New look at Geiger-Nuttall law and α clustering of heavy nuclei

The Geiger-Nuttall (GN) law of alpha decay is commonly explained in terms of the quantum tunneling phenomenon. In this study, we show that such an explanation is actually not enough regarding the alpha particle clustering. Such a conclusion is drawn after exploring the involved coefficients of the GN law based on the conventional description of alpha decay, namely the formation of an a cluster and its subsequent penetration. The specific roles of the two former processes, in the GN law, manifest themselves via the systematical analysis of the calculated and experimental alpha decay half-lives versus the decay energies across the Z = 82 and N = 126 shell closures.
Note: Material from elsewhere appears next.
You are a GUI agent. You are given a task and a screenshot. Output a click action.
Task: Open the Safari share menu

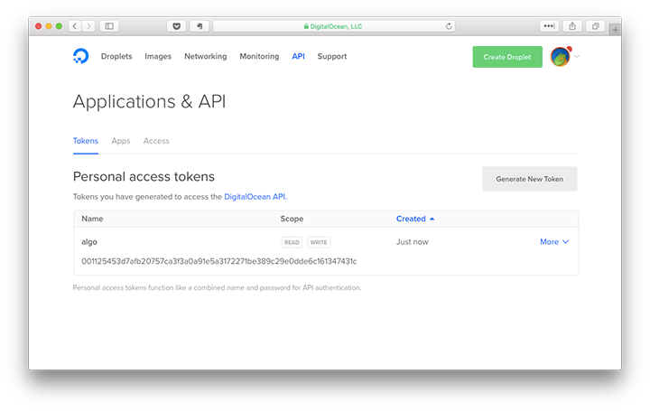coord(572,26)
The alpha-cluster preformation probability is then found to behave in a GN-like pattern. This previously ignored point is explicitly demonstrated as the product of an interplay between the mean-field and pairing effect, which in turn reveals the structural influence on the formation of the alpha cluster in a simple and clear manner. In addition to providing an effective method to evaluate the amount of surface alpha clustering in heavy nuclei, the present conjecture supports other theoretical treatments of the alpha preformation probability.

Automated summary

The Geiger-Nuttall law of alpha decay is commonly explained by quantum tunneling, but this study shows that this explanation alone is insufficient to explain alpha particle clustering. By analyzing the coefficients involved in the law, it is revealed that the preformation of alpha clusters and their subsequent penetration play specific roles in the Geiger-Nuttall law. This previously overlooked point is attributed to an interplay between mean-field and pairing effects, shedding light on the structural influence on alpha cluster formation.